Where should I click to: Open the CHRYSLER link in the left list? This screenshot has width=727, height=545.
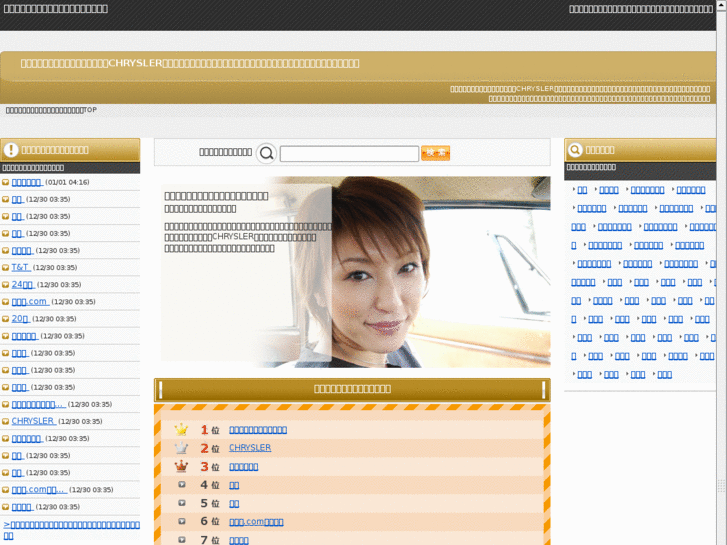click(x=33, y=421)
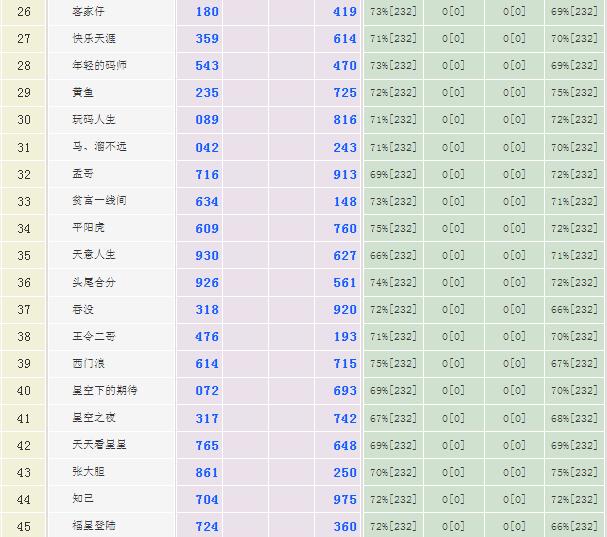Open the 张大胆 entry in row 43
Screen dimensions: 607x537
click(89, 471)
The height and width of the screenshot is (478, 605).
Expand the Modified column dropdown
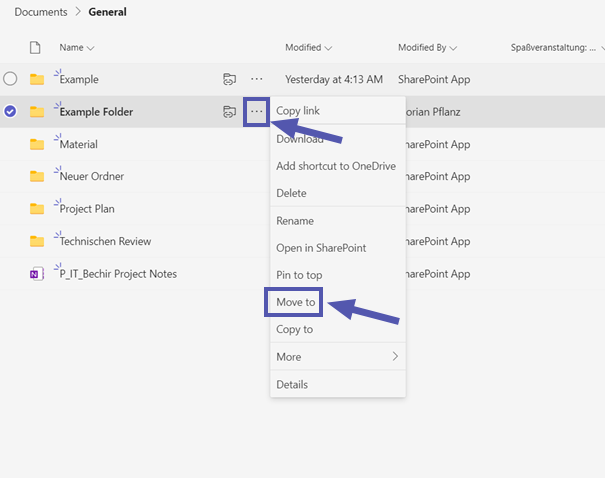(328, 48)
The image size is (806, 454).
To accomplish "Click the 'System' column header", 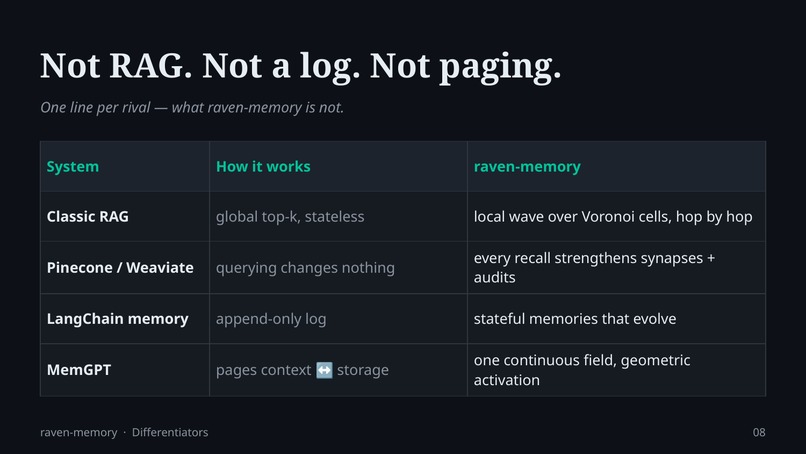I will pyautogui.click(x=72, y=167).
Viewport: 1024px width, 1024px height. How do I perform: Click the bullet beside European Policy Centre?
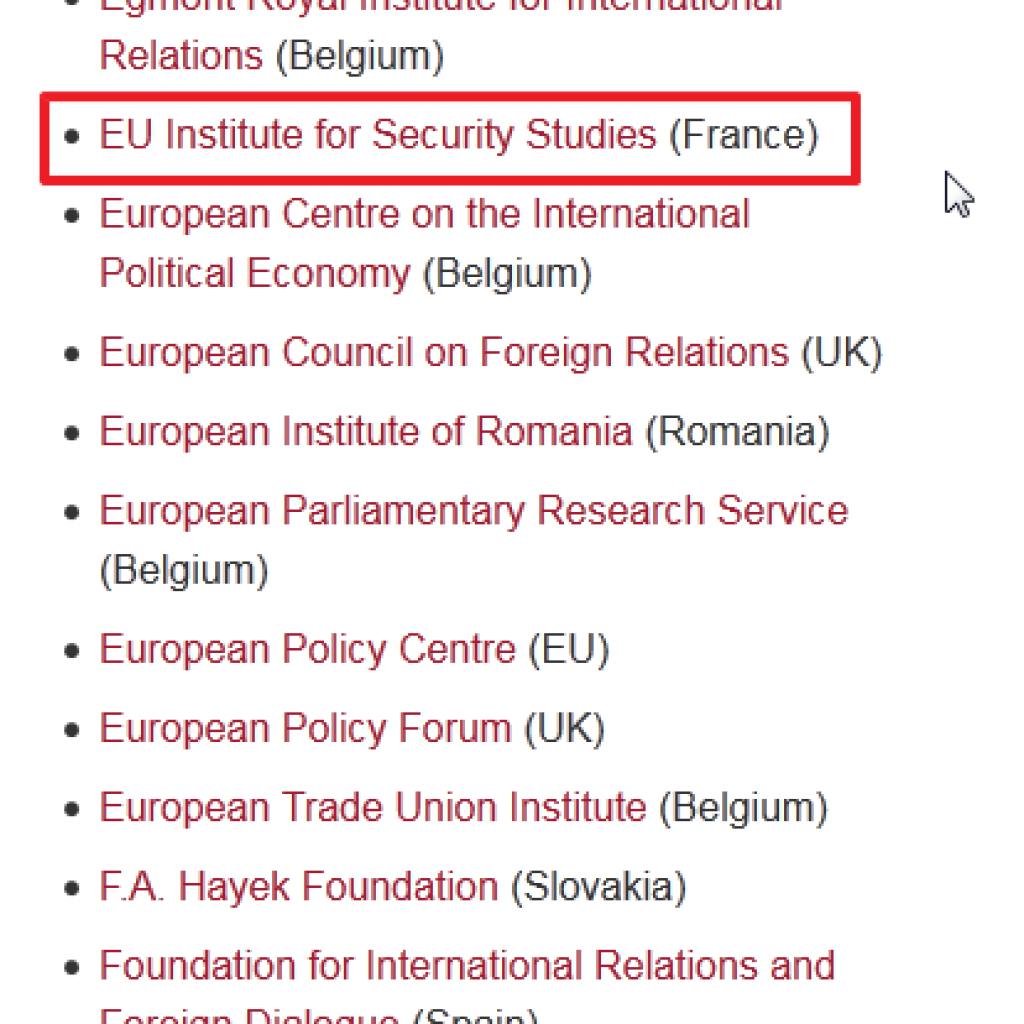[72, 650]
-=-=-
Task brief: Pictures stay out. Transcribe the lines from the start of the entries above through the line with "The height and", exactly.

Solved exercise:
Where should I click to: Open the CHRYSLER link in the left list? This screenshot has width=727, height=545.
click(x=33, y=421)
Open the 张大胆 entry in row 43
Screen dimensions: 607x537
click(89, 471)
The height and width of the screenshot is (478, 605).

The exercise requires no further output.